**Data supplied**

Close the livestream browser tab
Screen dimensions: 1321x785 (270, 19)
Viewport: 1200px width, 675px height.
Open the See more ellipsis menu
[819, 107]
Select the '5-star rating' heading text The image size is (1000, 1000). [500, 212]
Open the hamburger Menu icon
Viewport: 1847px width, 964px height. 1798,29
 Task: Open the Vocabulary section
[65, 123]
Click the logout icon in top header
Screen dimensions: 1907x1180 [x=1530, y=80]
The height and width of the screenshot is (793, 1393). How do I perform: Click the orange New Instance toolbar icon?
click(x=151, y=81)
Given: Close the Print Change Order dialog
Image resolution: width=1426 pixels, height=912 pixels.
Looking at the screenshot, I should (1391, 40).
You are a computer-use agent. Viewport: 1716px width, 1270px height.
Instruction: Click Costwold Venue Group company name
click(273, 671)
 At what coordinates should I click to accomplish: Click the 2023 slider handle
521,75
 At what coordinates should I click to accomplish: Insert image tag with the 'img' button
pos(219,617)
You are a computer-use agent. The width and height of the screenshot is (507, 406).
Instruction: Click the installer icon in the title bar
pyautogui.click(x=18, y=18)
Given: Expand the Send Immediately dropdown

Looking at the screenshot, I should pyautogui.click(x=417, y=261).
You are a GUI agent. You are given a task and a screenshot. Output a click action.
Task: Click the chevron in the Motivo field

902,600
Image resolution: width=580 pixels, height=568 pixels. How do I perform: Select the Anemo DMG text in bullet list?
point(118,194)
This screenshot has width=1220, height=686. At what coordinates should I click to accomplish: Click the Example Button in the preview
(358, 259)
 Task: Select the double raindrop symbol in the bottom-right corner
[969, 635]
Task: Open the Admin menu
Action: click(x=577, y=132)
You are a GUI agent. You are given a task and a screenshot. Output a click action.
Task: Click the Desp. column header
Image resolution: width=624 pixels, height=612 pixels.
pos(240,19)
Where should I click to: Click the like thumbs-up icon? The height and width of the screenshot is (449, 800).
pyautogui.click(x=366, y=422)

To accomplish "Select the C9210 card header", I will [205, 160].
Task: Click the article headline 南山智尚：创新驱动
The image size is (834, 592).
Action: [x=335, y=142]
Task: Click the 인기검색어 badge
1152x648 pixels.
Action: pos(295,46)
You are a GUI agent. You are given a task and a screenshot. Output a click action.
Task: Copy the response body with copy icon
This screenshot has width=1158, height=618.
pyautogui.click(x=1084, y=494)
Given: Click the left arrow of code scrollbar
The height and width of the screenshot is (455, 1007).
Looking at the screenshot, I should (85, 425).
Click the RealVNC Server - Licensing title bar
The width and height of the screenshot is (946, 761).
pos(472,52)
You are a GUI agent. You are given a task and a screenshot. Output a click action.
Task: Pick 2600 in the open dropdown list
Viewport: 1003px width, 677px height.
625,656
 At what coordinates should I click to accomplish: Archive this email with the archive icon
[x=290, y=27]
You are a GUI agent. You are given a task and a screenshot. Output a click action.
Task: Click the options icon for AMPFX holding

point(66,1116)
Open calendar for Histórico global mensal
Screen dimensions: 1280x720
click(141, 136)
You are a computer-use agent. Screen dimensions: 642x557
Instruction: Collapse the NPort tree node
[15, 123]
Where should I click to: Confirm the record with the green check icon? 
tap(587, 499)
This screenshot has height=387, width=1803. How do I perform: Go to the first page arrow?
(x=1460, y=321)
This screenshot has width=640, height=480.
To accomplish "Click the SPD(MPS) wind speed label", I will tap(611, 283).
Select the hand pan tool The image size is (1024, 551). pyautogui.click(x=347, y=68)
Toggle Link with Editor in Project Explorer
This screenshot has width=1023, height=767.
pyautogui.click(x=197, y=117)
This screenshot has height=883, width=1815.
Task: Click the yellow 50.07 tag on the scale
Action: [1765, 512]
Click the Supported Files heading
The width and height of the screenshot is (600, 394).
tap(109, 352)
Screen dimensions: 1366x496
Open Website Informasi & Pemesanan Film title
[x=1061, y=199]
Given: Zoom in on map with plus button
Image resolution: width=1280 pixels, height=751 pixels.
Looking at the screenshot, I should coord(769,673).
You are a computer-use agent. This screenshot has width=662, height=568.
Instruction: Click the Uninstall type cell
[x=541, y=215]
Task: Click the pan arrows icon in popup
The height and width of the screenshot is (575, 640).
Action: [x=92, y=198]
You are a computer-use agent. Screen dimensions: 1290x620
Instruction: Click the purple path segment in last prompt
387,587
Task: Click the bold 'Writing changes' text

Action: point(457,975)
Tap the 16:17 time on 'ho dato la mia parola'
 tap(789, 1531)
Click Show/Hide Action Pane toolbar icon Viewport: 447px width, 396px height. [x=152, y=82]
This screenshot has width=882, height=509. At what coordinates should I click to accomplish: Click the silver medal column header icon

**Problem**
Whenever a line in the material above holds the string "computer", copy that line in full.

**Written response**
You are a computer-use agent. Viewport: 1716px width, 1270px height.
You are a computer-use agent. The width and height of the screenshot is (507, 406).
You are a computer-use agent. Screen dimensions: 642x557
You are a computer-use agent. This screenshot has width=662, height=568.
You are a computer-use agent. Screen dimensions: 1290x620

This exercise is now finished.